AVAILABLE DATA Start Marker

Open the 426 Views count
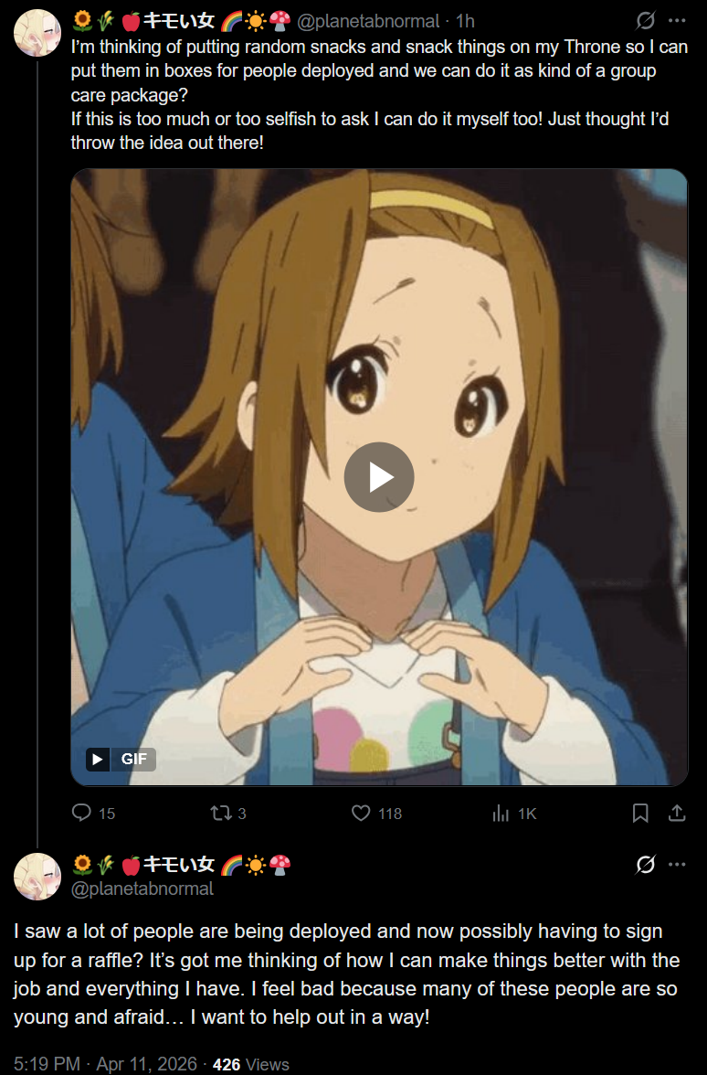This screenshot has height=1075, width=707. click(x=250, y=1064)
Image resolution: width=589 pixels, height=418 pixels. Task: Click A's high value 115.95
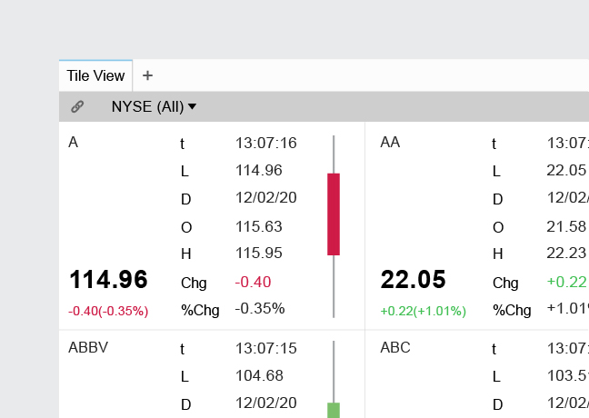click(258, 254)
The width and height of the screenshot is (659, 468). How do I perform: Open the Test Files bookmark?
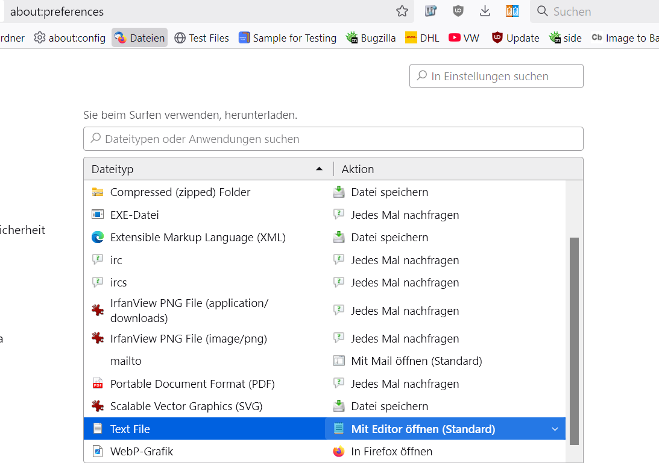(x=201, y=38)
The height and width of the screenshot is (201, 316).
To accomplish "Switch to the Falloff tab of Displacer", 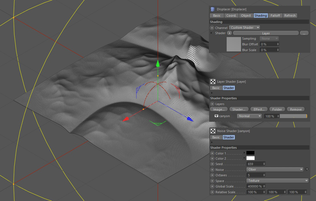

AVAILABLE DATA End Marker

What is needed is an exact printout of every record above, with the pictures left out.

Open the 426 Views count
This screenshot has height=1075, width=707. click(x=250, y=1064)
Image resolution: width=589 pixels, height=418 pixels. Task: Click A's high value 115.95
click(258, 254)
The width and height of the screenshot is (659, 468). How do I perform: Open the Test Files bookmark?
(x=201, y=38)
The height and width of the screenshot is (201, 316).
To accomplish "Switch to the Falloff tab of Displacer", 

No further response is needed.